--- REQUIRED ACTION ---
Print the line containing "The width and" and all lines after it to the end of the records below, exactly as written. No pictures.

[Stored records]
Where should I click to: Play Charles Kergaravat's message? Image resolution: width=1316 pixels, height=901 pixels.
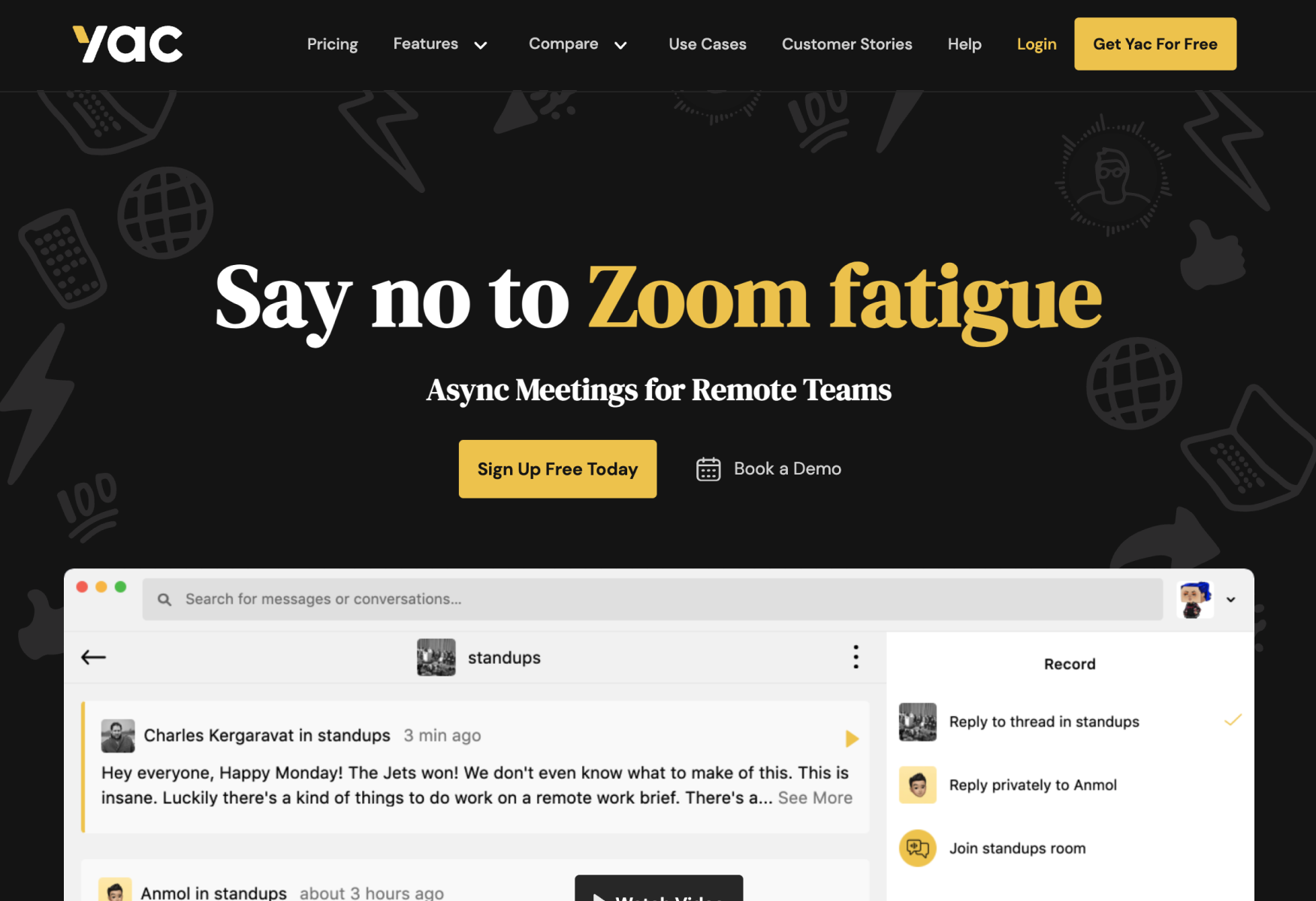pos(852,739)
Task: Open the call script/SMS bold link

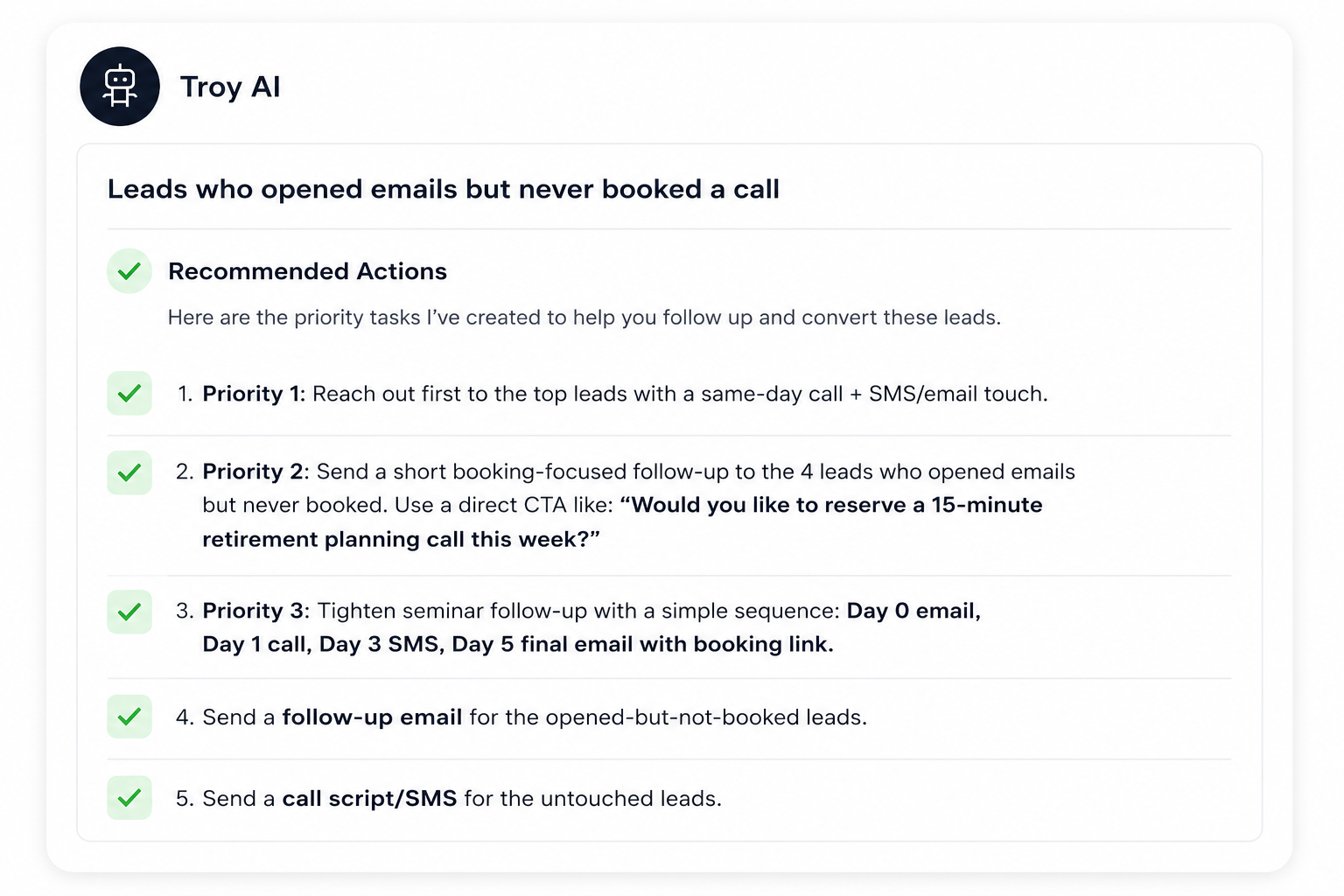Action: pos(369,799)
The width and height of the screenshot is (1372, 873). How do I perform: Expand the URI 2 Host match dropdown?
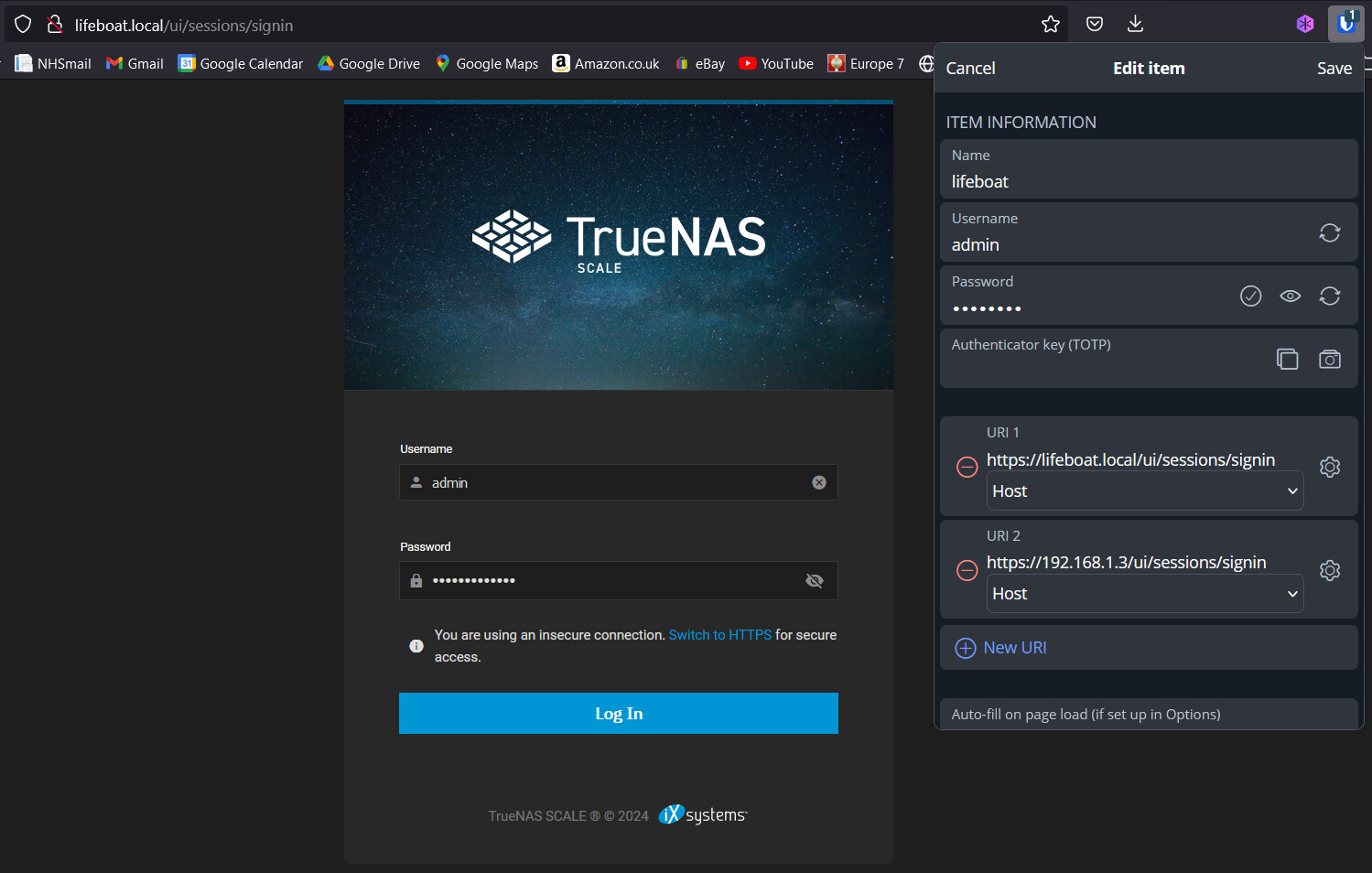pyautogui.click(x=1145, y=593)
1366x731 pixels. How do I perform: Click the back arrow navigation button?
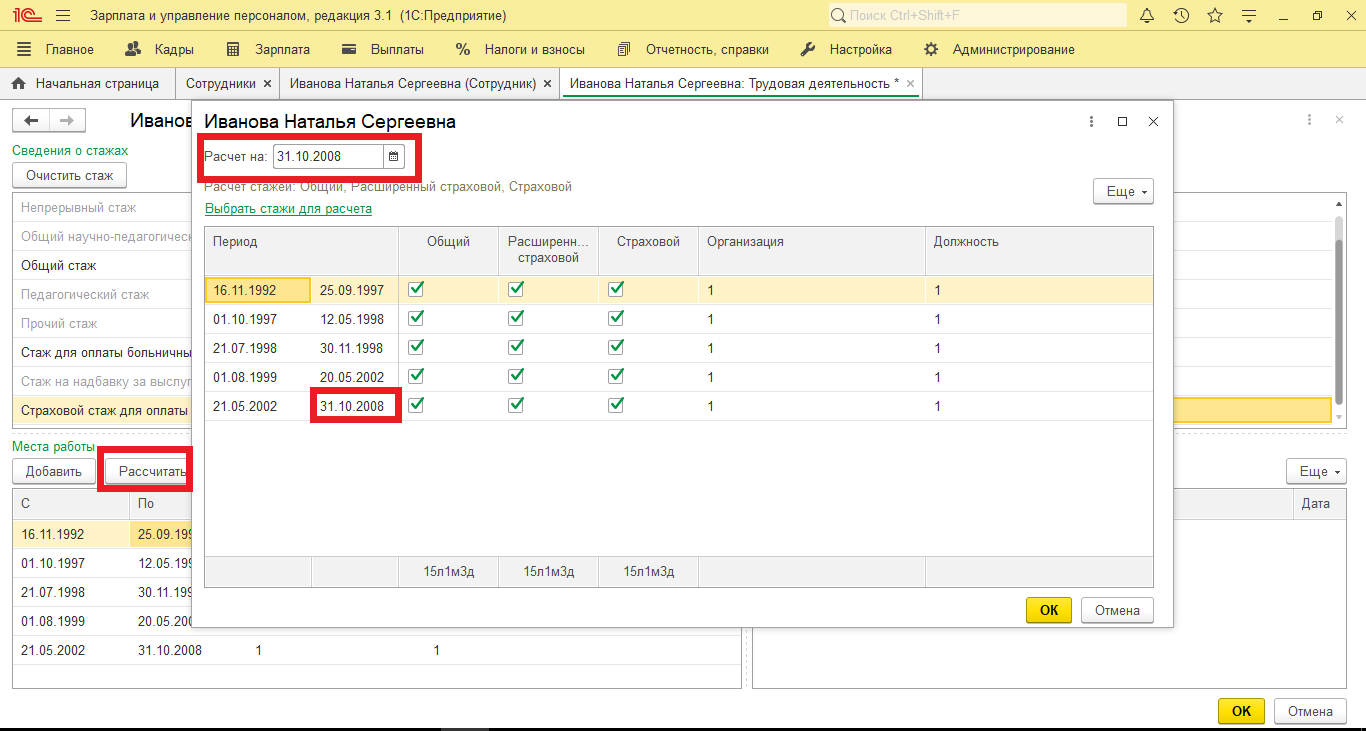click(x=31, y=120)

--- SOLVED PROBLEM ---
The width and height of the screenshot is (1372, 873). How do I perform: Expand the URI 2 Host match dropdown?
pyautogui.click(x=1145, y=593)
1366x731 pixels. How do I perform: Click the back arrow navigation button?
click(x=31, y=120)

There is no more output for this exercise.